Lines of data:
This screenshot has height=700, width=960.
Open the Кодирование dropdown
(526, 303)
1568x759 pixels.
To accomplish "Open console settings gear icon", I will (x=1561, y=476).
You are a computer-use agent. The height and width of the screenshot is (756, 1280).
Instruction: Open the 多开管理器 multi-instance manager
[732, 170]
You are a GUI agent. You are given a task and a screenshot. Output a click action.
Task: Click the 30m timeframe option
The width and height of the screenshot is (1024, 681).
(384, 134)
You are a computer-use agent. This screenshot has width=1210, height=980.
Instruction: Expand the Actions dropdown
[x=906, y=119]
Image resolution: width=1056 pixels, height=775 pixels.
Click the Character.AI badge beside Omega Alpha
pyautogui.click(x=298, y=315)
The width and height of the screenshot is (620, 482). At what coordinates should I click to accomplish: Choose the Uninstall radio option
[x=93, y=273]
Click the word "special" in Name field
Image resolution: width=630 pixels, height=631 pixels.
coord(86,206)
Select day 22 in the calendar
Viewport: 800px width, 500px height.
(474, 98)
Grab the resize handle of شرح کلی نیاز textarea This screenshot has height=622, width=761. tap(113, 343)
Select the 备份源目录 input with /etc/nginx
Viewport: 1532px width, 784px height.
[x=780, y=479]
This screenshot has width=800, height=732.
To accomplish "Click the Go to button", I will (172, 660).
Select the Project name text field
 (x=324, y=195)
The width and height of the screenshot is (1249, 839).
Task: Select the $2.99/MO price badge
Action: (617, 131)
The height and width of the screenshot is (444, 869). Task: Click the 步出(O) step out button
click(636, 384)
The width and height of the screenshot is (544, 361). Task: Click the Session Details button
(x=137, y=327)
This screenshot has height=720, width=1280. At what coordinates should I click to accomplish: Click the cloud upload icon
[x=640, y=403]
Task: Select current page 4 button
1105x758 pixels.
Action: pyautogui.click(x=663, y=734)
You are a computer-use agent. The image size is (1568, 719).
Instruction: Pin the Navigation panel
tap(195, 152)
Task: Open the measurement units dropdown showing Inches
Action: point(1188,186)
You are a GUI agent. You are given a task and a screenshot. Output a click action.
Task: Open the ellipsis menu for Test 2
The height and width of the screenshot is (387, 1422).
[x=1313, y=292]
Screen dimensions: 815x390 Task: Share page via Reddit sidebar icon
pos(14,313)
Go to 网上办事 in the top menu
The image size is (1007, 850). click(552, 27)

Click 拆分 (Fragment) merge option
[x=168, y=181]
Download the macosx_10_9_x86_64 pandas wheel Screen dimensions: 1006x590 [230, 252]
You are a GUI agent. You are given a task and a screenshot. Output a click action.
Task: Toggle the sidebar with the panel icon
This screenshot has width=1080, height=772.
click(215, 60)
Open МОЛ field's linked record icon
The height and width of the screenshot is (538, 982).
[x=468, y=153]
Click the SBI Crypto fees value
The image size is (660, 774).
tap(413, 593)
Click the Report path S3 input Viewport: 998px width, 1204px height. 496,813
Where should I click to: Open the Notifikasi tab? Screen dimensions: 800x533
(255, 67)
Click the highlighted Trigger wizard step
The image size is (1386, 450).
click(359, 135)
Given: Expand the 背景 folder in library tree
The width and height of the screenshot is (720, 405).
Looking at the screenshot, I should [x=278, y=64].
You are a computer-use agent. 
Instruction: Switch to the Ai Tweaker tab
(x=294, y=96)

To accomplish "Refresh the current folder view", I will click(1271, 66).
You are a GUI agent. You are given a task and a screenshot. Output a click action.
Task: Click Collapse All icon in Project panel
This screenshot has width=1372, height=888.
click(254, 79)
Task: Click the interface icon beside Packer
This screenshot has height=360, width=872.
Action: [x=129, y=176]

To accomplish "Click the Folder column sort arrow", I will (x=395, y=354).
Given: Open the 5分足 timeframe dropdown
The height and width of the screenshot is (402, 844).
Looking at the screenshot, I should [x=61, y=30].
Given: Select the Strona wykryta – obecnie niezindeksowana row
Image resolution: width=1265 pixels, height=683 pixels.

STATED GOAL:
Present the material above as a Markdown table with the columns "No." and "Line text", one numbered row per line, starting at the first line and ending at the line containing "[x=906, y=119]". Skip any blank lines.

RESULT:
| No. | Line text |
|---|---|
| 1 | This screenshot has height=700, width=960. |
| 2 | Open the Кодирование dropdown |
| 3 | (526, 303) |
| 4 | 1568x759 pixels. |
| 5 | To accomplish "Open console settings gear icon", I will (x=1561, y=476). |
| 6 | You are a computer-use agent. The height and width of the screenshot is (756, 1280). |
| 7 | Instruction: Open the 多开管理器 multi-instance manager |
| 8 | [732, 170] |
| 9 | You are a GUI agent. You are given a task and a screenshot. Output a click action. |
| 10 | Task: Click the 30m timeframe option |
| 11 | The width and height of the screenshot is (1024, 681). |
| 12 | (384, 134) |
| 13 | You are a computer-use agent. This screenshot has width=1210, height=980. |
| 14 | Instruction: Expand the Actions dropdown |
| 15 | [x=906, y=119] |